= Born–Infeld model =

Model of nonlinear electrodynamics

In theoretical physics, the Born–Infeld model or the Dirac–Born–Infeld action is a particular example of what is usually known as a nonlinear electrodynamics. It was historically introduced in the 1930s to remove the divergence of the electron's self-energy in classical electrodynamics by introducing an upper bound of the electric field at the origin. It was introduced by Max Born and Leopold Infeld in 1934, with further work by Paul Dirac in 1962.

==Overview==
Born–Infeld electrodynamics is named after physicists Max Born and Leopold Infeld, who first proposed it. The model possesses a whole series of physically interesting properties.

In analogy to a relativistic limit on velocity, Born–Infeld theory proposes a limiting force via limited electric field strength. A maximum electric field strength produces a finite electric field self-energy, which when attributed entirely to electron mass-produces maximum field.

$E_{\rm BI} = 1.187 \times 10^{20} \, \mathrm{V} / \mathrm{m}.$

Born–Infeld electrodynamics displays good physical properties concerning wave propagation, such as the absence of shock waves and birefringence.

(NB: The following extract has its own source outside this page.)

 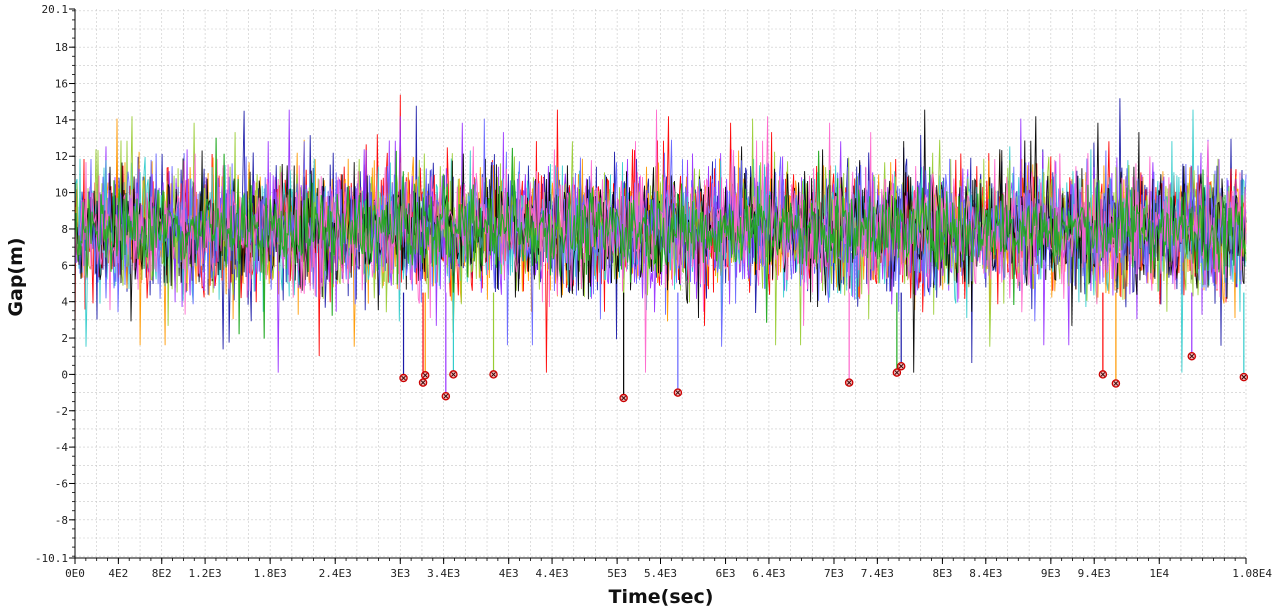 I want to click on y-axis-label: Gap(m), so click(x=16, y=276).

A field theory showing this property is usually called completely exceptional, and Born–Infeld theory is the only completely exceptional regular nonlinear electrodynamics.

This theory can be seen as a covariant generalization of Mie's theory and very close to Albert Einstein's idea of introducing a nonsymmetric metric tensor with the symmetric part corresponding to the usual metric tensor and the antisymmetric to the electromagnetic field tensor.

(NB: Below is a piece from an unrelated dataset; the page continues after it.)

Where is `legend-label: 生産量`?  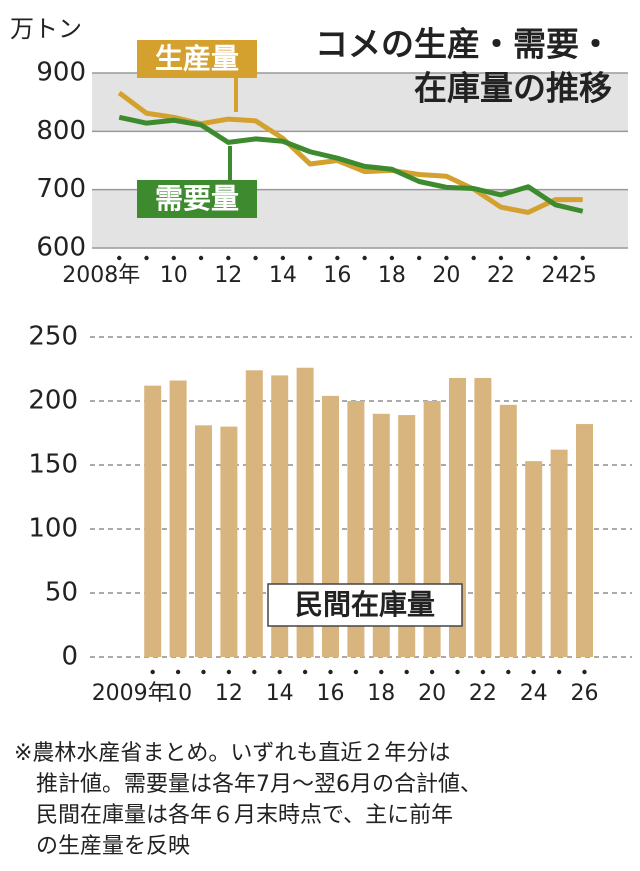
legend-label: 生産量 is located at coordinates (197, 58).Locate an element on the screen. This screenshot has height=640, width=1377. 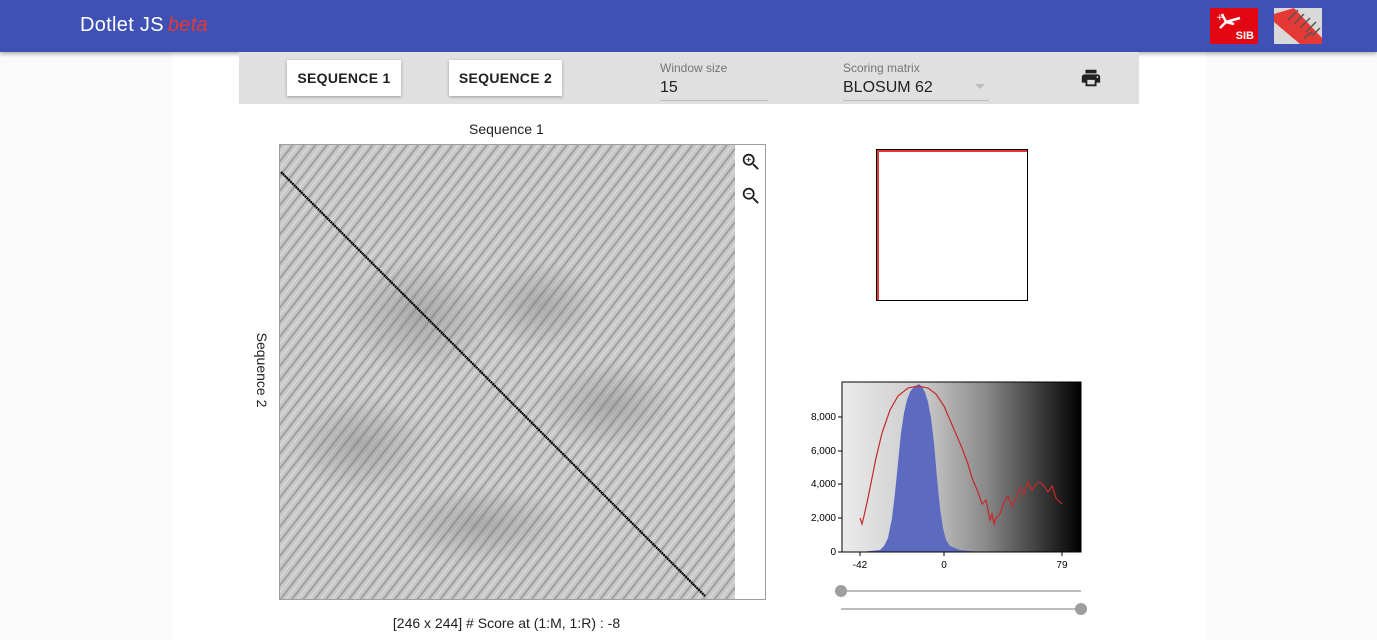
sib-logo: + SIB is located at coordinates (1234, 26).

The compatibility of Born–Infeld theory with high-precision atomic experimental data requires a value of a limiting field some 200 times higher than that introduced in the original formulation of the theory.

Since 1985 there was a revival of interest on Born–Infeld theory and its nonabelian extensions, as they were found in some limits of string theory. It was discovered by E.S. Fradkin and A.A. Tseytlin that the Born–Infeld action is the leading term in the low-energy effective action of the open string theory expanded in powers of derivatives of gauge field strength.

== Equations ==

We will use the relativistic notation here, as this theory is fully relativistic.

The Lagrangian density is

$\mathcal{L} = -b^2 \sqrt{-\det\left(\eta + \frac{F}{b}\right)} + b^2,$

where η is the Minkowski metric, F is the Faraday tensor (both are treated as square matrices, so that we can take the determinant of their sum), and b is a scale parameter. The maximal possible value of the electric field in this theory is b, and the self-energy of point charges is finite. For electric and magnetic fields much smaller than b, the theory reduces to Maxwell electrodynamics.

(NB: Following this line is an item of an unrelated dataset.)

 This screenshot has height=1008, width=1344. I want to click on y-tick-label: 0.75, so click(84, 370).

In 4-dimensional spacetime the Lagrangian can be written as

$\mathcal{L} = -b^2 \sqrt{1 - \frac{E^2 - B^2}{b^2} - \frac{(\mathbf{E} \cdot \mathbf{B})^2}{b^4}} + b^2,$

where E is the electric field, and B is the magnetic field.

In string theory, gauge fields on a D-brane (that arise from attached open strings) are described by the same type of Lagrangian:

$\mathcal{L} = -T \sqrt{-\det(\eta + 2\pi\alpha'F)},$

where T is the tension of the D-brane and $2\pi \alpha'$ is the inverse of the string tension.